Ejercicio propuesto >>
Filtra las entradas que siguen y copia cada línea en la que aparezca la palabra "table".

---------- Extractos de entradas ----------

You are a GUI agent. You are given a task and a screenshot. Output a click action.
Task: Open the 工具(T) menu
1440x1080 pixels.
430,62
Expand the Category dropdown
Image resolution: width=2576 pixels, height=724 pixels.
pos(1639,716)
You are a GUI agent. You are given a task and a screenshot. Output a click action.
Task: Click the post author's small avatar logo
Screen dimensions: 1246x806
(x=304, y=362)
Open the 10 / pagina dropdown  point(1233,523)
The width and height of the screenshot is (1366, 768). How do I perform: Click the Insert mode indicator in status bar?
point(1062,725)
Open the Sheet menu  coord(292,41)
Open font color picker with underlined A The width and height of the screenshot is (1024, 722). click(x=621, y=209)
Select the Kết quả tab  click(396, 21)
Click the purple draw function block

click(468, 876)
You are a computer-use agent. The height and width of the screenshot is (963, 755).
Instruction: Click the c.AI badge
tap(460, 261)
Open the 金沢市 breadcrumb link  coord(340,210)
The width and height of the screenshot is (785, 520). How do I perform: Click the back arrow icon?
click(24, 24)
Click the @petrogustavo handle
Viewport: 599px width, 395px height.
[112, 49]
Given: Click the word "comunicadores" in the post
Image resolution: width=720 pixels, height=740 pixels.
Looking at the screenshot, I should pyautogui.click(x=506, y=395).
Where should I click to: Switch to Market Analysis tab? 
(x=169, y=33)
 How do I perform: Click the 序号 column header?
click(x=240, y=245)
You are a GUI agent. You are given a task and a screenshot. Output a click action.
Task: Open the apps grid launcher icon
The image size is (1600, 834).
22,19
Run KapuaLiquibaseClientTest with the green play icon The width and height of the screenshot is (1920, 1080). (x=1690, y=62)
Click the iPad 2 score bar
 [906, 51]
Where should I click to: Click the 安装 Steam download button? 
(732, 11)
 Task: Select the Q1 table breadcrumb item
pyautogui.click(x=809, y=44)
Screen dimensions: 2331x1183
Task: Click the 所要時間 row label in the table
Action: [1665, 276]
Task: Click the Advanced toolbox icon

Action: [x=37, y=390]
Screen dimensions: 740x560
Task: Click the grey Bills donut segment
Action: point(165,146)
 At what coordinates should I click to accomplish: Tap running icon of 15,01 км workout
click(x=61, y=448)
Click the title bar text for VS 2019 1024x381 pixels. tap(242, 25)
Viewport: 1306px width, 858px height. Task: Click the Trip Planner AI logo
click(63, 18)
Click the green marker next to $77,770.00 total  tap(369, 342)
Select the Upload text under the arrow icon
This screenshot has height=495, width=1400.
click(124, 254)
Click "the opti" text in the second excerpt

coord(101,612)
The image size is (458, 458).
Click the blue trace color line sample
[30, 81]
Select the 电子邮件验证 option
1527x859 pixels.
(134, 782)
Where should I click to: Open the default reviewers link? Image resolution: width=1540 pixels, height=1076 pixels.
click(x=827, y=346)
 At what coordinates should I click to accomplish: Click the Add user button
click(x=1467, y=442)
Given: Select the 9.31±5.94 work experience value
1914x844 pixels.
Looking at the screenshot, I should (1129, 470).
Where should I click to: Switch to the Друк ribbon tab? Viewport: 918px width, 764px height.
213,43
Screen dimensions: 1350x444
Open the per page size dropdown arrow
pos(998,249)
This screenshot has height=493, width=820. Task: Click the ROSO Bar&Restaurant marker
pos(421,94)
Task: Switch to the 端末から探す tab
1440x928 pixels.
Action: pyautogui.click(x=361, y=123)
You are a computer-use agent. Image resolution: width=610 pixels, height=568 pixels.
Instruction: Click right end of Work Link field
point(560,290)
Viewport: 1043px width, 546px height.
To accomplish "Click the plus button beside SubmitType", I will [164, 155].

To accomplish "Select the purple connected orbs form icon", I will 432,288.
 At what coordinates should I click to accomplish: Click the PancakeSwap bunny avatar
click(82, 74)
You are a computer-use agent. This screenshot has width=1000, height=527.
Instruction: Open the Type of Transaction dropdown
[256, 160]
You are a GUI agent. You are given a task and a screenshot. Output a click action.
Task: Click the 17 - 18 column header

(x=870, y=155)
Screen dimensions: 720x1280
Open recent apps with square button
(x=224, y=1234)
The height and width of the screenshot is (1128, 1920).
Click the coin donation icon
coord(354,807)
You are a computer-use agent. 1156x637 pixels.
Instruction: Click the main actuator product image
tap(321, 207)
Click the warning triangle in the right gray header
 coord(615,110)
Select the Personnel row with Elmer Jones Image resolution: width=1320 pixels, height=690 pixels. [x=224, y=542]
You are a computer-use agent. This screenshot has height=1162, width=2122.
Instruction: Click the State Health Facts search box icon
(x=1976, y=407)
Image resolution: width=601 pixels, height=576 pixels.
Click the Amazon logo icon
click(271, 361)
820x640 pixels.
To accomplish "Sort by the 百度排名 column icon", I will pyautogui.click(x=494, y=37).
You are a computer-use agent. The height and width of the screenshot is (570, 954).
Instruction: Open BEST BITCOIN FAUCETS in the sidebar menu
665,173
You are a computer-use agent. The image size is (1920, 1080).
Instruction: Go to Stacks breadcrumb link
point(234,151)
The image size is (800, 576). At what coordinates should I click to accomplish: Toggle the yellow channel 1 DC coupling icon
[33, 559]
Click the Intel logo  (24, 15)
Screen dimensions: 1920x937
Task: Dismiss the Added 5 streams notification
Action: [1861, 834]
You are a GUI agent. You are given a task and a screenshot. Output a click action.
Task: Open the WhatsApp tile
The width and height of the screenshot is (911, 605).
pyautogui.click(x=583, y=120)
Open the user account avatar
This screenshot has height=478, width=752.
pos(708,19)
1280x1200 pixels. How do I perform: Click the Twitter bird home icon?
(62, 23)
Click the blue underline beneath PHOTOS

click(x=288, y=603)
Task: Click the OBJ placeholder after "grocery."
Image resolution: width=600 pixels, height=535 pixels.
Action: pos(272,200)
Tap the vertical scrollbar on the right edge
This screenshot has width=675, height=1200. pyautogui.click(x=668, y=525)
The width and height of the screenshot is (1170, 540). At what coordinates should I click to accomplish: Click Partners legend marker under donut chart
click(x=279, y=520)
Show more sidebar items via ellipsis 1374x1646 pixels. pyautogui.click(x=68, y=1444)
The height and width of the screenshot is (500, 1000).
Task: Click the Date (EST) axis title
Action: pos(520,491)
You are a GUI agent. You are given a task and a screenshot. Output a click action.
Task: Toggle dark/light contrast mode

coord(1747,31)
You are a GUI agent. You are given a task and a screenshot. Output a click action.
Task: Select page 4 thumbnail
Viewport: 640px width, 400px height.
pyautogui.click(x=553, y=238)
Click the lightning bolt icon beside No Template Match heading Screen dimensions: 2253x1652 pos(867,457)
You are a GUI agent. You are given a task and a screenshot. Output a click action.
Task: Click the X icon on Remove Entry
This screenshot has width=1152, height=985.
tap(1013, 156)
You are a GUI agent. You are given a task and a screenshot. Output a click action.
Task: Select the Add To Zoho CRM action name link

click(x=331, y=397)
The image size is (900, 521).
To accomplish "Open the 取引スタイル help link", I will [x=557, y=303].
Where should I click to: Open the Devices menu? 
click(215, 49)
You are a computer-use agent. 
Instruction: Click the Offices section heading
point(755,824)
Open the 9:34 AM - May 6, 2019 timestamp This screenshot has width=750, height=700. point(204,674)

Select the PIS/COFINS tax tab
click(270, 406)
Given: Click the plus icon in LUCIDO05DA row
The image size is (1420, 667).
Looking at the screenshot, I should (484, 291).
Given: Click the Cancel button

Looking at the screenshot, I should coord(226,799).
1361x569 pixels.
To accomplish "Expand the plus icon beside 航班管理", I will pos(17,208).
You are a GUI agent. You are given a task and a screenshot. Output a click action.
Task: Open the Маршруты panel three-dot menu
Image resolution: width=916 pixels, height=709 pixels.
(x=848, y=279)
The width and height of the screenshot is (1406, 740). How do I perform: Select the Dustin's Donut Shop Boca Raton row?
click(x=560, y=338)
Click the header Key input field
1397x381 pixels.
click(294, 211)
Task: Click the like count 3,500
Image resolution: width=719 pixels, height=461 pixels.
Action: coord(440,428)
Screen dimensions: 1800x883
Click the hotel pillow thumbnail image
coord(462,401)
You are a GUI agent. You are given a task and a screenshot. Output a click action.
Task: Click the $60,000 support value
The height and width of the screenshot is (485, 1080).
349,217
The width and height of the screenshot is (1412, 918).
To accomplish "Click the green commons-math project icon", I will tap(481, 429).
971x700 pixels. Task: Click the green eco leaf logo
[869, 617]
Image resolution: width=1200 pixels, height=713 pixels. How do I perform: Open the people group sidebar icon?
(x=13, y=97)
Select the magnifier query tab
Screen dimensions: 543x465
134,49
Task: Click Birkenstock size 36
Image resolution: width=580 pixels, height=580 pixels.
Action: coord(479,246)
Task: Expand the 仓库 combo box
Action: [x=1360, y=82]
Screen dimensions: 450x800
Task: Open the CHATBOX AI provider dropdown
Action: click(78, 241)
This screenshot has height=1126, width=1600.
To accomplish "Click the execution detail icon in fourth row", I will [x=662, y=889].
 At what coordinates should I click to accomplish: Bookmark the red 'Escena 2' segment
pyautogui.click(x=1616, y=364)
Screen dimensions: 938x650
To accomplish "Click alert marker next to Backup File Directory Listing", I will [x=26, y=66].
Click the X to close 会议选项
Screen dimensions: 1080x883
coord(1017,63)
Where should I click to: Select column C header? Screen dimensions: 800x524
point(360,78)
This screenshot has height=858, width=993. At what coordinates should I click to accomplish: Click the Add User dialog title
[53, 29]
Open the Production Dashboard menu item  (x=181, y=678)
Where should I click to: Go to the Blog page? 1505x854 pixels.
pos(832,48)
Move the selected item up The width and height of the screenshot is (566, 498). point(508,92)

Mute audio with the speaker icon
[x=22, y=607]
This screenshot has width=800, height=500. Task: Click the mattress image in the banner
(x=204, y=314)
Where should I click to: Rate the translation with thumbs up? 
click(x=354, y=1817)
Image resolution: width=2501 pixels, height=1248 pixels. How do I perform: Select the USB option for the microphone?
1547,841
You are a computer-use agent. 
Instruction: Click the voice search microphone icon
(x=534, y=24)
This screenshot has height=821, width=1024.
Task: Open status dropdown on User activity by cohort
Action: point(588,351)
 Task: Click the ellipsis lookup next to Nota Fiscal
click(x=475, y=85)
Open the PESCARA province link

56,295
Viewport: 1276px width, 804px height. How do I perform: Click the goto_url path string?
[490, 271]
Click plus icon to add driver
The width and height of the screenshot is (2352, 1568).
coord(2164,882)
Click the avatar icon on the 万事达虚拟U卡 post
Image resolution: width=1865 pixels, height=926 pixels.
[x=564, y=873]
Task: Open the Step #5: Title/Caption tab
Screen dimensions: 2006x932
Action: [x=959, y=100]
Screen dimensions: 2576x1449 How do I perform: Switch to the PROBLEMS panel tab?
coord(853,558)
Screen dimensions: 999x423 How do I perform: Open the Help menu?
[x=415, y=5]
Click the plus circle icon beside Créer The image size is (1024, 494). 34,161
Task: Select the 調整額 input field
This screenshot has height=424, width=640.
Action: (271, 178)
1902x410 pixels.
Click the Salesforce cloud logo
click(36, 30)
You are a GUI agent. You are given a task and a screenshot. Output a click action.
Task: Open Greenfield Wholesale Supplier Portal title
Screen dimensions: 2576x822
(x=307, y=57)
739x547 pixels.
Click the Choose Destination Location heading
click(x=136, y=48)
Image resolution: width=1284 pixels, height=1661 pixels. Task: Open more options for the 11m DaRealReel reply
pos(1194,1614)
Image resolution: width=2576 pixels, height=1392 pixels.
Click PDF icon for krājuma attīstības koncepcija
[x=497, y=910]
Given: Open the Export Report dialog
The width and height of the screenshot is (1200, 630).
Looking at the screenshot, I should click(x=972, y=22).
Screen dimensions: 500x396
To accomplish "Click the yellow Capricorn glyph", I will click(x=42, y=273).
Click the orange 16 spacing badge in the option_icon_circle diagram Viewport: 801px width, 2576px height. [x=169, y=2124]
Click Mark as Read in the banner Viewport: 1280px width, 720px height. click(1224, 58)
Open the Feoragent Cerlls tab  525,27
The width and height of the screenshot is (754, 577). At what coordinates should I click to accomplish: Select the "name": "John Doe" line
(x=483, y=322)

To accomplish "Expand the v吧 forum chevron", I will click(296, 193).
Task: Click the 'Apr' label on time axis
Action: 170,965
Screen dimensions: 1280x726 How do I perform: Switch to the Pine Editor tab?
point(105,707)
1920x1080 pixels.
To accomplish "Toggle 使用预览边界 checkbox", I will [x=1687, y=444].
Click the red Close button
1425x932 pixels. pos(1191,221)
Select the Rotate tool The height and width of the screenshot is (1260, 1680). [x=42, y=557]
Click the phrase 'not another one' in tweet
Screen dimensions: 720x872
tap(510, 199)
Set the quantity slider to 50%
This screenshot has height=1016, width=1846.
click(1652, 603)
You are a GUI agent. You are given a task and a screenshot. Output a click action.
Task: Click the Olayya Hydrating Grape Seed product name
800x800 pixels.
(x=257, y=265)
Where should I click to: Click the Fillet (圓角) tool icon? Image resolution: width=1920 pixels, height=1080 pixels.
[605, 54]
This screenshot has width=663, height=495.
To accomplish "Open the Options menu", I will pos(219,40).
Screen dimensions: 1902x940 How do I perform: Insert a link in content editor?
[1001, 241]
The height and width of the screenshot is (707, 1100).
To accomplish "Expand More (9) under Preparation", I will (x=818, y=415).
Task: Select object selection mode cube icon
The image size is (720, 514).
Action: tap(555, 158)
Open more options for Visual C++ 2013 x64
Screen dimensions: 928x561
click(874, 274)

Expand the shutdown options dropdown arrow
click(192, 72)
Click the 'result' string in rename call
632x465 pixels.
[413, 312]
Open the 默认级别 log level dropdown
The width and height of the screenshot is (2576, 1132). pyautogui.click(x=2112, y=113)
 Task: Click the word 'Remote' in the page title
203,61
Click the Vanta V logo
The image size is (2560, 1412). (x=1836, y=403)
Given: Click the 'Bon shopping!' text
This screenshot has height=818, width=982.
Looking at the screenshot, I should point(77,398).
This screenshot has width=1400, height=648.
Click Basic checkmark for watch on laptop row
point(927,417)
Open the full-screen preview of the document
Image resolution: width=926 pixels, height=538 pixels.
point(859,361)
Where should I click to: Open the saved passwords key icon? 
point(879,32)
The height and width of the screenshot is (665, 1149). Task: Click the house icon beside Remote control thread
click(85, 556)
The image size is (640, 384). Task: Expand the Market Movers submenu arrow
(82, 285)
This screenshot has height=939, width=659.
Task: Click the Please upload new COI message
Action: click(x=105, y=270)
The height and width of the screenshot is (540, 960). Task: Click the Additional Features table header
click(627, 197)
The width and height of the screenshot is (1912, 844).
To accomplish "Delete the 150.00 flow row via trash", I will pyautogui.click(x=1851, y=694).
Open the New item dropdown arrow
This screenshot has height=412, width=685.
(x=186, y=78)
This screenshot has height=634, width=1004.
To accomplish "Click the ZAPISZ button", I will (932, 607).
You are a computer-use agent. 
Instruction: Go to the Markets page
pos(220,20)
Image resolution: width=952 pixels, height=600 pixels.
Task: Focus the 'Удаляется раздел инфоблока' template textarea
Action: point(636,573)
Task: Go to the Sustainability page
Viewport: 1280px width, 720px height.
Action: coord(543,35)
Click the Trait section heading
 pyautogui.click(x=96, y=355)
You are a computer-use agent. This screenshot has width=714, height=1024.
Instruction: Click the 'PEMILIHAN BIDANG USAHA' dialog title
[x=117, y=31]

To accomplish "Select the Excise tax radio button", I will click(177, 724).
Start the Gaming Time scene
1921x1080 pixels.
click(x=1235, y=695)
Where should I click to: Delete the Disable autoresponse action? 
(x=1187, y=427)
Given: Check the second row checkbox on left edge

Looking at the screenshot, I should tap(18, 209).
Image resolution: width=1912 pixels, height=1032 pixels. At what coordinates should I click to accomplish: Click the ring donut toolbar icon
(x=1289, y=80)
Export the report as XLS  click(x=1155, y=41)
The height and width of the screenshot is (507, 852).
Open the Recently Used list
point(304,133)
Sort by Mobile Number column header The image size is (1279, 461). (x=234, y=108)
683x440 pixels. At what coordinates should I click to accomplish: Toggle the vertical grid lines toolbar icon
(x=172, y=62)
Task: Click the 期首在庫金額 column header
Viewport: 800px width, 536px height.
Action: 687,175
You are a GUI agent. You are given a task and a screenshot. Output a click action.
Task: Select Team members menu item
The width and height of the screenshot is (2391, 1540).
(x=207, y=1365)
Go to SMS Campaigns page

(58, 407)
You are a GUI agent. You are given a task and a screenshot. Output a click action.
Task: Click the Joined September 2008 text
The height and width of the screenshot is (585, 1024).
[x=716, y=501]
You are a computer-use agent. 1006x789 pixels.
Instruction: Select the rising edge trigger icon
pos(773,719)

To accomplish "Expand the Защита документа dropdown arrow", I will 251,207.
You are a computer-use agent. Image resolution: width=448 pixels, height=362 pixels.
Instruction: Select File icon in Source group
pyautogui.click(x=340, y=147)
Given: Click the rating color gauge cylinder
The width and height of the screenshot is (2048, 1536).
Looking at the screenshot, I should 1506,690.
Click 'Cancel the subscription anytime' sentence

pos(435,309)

----------

Solución del ejercicio >>
 Task: Select the Q1 table breadcrumb item
Task: Click the 所要時間 row label in the table
The height and width of the screenshot is (540, 960). Task: Click the Additional Features table header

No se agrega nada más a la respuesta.